Sur les frais liés au litige :

Il y a lieu, dans les circonstances de l’espèce, de mettre à la charge de l’Etat la somme de 1 000 euros au titre des frais exposés par M. A... et non compris dans les dépens.


D E C I D E :


Article 1er : Il n’y a plus lieu de statuer sur les conclusions en annulation de la requête de M. A....

Article 2 : L’Etat versera à M. A... une somme de 1 000 euros au titre de l’article L. 761-1 du code de justice administrative.
Article 3 : Le présent jugement sera notifié à M. B... A... et au préfet de la Moselle. Copie en sera adressée au ministre de l’intérieur.

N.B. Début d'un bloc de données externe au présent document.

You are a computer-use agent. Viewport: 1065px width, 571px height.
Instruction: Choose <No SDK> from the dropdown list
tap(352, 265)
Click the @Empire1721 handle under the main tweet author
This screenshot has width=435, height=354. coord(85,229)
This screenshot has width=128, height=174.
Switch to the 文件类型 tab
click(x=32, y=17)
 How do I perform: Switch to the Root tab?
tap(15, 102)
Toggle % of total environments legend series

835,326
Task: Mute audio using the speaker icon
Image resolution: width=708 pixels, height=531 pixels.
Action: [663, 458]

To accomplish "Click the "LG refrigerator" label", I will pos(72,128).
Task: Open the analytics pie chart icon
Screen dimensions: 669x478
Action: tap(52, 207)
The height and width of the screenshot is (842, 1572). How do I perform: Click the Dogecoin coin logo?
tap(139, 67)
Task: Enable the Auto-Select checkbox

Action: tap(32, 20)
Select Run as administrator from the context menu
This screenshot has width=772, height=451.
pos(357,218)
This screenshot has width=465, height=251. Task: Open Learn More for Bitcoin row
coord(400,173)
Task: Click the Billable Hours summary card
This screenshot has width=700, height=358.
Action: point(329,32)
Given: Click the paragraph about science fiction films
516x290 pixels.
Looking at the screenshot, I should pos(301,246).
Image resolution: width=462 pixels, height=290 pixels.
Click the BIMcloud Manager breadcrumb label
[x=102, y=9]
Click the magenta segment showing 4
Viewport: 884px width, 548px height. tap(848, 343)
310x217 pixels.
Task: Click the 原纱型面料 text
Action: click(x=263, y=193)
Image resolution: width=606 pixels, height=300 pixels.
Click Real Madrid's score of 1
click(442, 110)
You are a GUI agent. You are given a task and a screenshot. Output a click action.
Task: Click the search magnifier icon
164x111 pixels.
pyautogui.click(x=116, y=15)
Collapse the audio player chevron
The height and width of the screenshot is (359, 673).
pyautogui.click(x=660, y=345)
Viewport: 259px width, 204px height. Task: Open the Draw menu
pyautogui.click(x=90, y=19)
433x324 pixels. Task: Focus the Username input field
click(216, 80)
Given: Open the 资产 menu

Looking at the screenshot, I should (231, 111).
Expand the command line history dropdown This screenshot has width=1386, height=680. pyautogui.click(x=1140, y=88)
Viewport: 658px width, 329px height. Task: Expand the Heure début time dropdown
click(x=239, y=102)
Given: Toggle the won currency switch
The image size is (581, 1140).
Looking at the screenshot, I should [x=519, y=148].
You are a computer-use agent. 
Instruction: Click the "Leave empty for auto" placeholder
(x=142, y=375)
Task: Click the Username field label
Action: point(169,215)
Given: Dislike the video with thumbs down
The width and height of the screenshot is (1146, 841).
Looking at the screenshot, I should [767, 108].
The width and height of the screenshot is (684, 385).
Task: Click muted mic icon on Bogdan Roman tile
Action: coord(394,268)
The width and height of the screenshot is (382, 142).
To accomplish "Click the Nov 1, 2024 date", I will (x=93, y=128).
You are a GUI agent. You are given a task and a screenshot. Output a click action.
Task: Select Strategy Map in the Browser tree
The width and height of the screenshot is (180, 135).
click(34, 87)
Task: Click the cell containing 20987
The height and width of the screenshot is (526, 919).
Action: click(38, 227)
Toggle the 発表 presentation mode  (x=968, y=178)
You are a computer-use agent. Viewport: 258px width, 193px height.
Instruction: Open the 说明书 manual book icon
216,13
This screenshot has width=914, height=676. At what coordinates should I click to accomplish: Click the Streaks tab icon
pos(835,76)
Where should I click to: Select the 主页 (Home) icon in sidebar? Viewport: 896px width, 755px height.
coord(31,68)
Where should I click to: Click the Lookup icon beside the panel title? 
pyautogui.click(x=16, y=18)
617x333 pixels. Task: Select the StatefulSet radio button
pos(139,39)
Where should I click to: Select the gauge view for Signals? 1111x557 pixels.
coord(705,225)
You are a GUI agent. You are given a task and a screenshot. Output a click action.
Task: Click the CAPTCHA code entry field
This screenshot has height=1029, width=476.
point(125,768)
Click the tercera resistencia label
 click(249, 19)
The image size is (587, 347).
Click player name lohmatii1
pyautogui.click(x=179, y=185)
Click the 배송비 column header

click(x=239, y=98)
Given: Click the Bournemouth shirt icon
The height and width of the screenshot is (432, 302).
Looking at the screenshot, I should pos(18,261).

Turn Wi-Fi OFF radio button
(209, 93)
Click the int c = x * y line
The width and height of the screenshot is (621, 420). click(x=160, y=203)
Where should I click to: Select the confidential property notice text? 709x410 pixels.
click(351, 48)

Délibéré après l’audience du 19 décembre 2025, à laquelle siégeaient :

- Mme Haudier, présidente,
- Mme Foucher, première conseillère,
- M. Muller, premier conseiller.


Rendu public par mise à disposition au greffe, le 13 janvier 2026.


Le rapporteur,

O. Muller
La présidente,

G. Haudier



La greffière,

A. Dorffer


La République mande et ordonne au préfet de la Moselle en ce qui le concerne ou à tous commissaires de justice à ce requis en ce qui concerne les voies de droit commun contre les parties privées, de pourvoir à l’exécution de la présente décision.